THROMBOSPONDIN COOPERATES WITH CD36 AND THE VITRONECTIN RECEPTOR IN MACROPHAGE RECOGNITION OF NEUTROPHILS UNDERGOING APOPTOSIS

We have investigated the cell surface recognition mechanisms used by human monocyte-derived macrophages (Mphi) in phagocytosis of intact aging human neutrophils (PMNs) undergoing apoptosis. This study shows that the adhesive protein thrombospondin (TSP) was present in the interaction, both associated with the Mphi surface and in solution at a mean concentration of 0.59 mug/ml.
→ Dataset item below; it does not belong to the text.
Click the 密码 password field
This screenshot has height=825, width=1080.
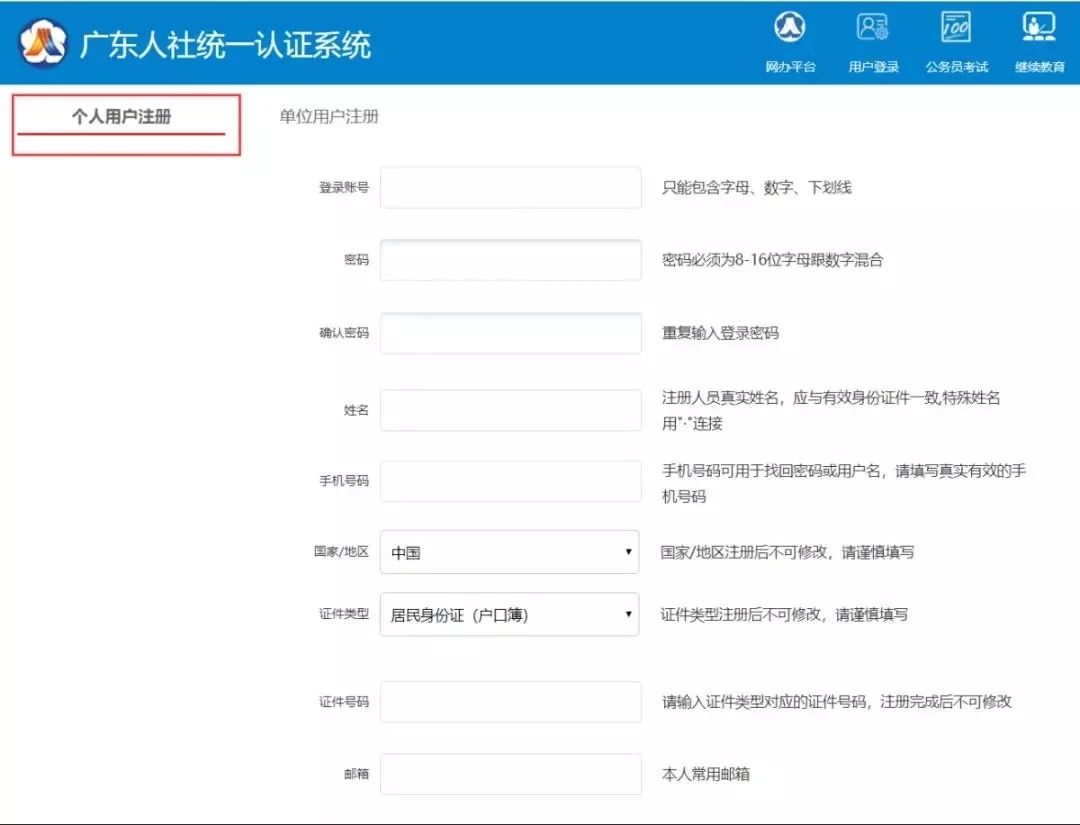(x=510, y=260)
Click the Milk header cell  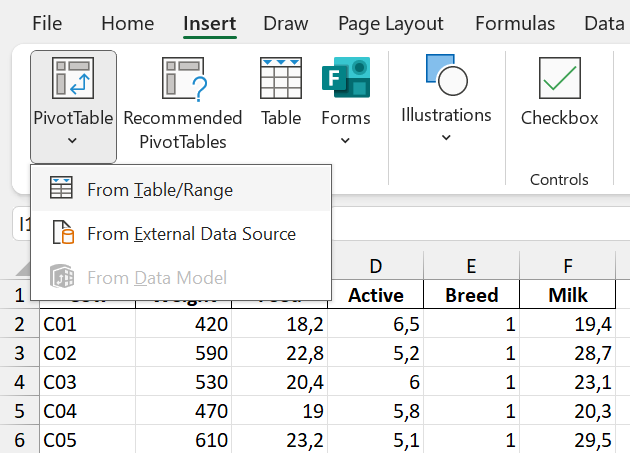[x=568, y=295]
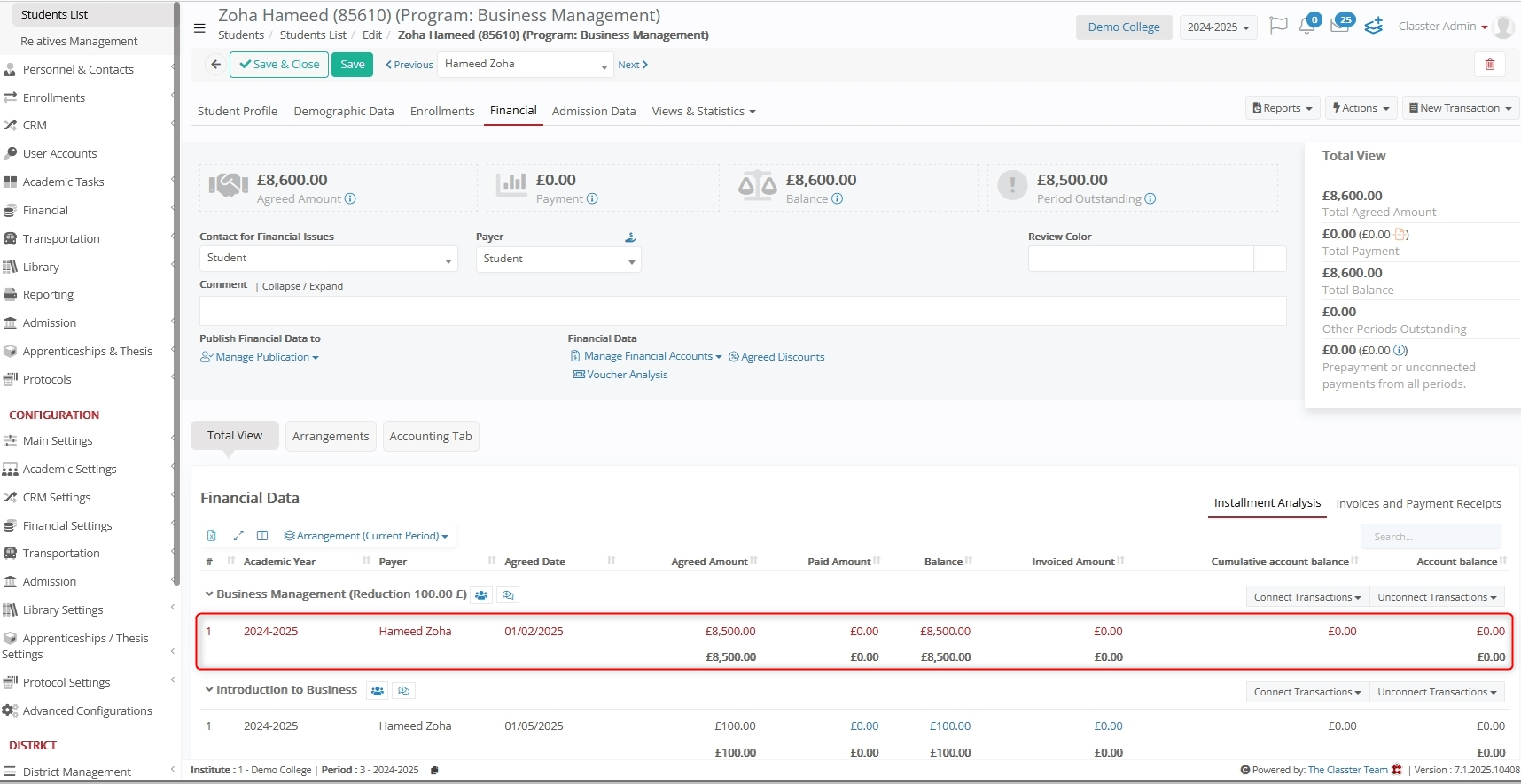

The interaction was inhibited by treatment of Mphi (but not aged PMN) with cycloheximide, but could be "rescued" by replenishment with exogenous TSP. Under control conditions, Mphi recognition of aged PMNs was specifically potentiated by purified platelet TSP at 5 mug/ml, present either in the interaction or if preincubated with either cell type, suggesting that TSP might act as a "molecular bridge" between the two cell types. In support, both aged PMN and Mphi were found to adhere to TSP, and phagocytosis of aged PMN was specifically inhibited by (a) excess soluble TSP; (b) antibodies to TSP that also inhibit TSP-mediated adhesion to aged PMN; and (c) down-regulation of Mphi receptors for TSP by plating Mphi on TSP-coated surfaces. Furthermore, inhibition with mAbs/Arg-Gly-Asp-Ser peptide of the candidate Mphi receptors for TSP, CD36, and alpha(v)beta3 exerted synergistic effects on both Mphi recognition of aged PMN and Mphi adhesion to TSP, indicating that "two point" adhesion of TSP to these Mphi structures is involved in phagocytosis of aged PMN. Our findings indicate newly defined roles for TSP and CD36 in phagocytic clearance of senescent neutrophils, which may limit inflammatory tissue injury and promote resolution.